E così è stato: migliaia di lettori occidentali, attraverso le pagine del libro Dio d'acqua, hanno
potuto fare la sorprendente scoperta (sorprendente per oro, s'intende) di quanto grandi siano la
profondità e la ricchezza delle credenze tradizionali del popolo Dogon..
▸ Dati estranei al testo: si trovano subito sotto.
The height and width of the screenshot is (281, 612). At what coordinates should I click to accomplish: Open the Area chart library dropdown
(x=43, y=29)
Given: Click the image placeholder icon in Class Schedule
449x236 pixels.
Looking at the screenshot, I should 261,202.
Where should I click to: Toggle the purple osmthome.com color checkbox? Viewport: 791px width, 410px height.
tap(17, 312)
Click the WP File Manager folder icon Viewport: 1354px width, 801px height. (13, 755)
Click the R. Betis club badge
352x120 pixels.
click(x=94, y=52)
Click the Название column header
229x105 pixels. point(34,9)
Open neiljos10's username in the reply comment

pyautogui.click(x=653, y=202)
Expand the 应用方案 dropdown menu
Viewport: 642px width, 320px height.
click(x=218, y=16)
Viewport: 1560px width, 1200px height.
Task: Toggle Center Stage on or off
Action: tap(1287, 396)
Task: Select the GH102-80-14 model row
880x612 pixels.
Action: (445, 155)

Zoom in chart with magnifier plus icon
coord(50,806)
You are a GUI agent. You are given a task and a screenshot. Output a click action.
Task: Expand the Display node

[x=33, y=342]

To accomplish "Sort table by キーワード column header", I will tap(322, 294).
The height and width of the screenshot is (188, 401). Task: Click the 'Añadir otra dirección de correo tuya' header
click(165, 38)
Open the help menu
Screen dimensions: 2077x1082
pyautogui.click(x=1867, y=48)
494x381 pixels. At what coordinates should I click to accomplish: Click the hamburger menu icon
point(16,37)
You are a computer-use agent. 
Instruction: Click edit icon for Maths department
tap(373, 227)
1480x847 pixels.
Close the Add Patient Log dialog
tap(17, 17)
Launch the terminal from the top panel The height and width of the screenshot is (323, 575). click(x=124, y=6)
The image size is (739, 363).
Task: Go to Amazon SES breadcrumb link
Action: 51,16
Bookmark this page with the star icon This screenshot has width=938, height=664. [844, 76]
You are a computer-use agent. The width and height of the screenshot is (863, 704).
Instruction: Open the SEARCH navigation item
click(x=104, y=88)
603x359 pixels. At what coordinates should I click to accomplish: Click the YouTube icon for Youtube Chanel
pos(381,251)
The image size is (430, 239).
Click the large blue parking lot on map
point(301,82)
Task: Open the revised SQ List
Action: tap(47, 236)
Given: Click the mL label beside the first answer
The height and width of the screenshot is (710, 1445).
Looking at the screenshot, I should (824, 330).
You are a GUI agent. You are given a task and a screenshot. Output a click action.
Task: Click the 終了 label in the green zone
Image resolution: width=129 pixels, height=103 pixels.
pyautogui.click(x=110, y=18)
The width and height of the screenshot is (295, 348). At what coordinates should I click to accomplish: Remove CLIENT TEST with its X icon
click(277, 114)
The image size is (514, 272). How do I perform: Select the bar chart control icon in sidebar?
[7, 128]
"(…) quando, nel 1956, Griaule morì - scrive Robert Temple ne Il mistero di Sirio (edizione
riveduta e tr. casale Monferrato, Edizioni Piemme, 2001, p. 57) - quasi 250.000 membri della
tribù si riunirono per assistere alle sue esequie, in Mali, tributando il loro omaggio a un uomo
ritenuto un grande saggio, pari a uno dei loro sacerdoti. Tale reverenza denota implicitamente
la fiducia accordatagli da tutta la tribù. Non c'è dubbio che dobbiamo a questo uomo
straordinario la conoscenza delle tradizioni sacre dei Dogon."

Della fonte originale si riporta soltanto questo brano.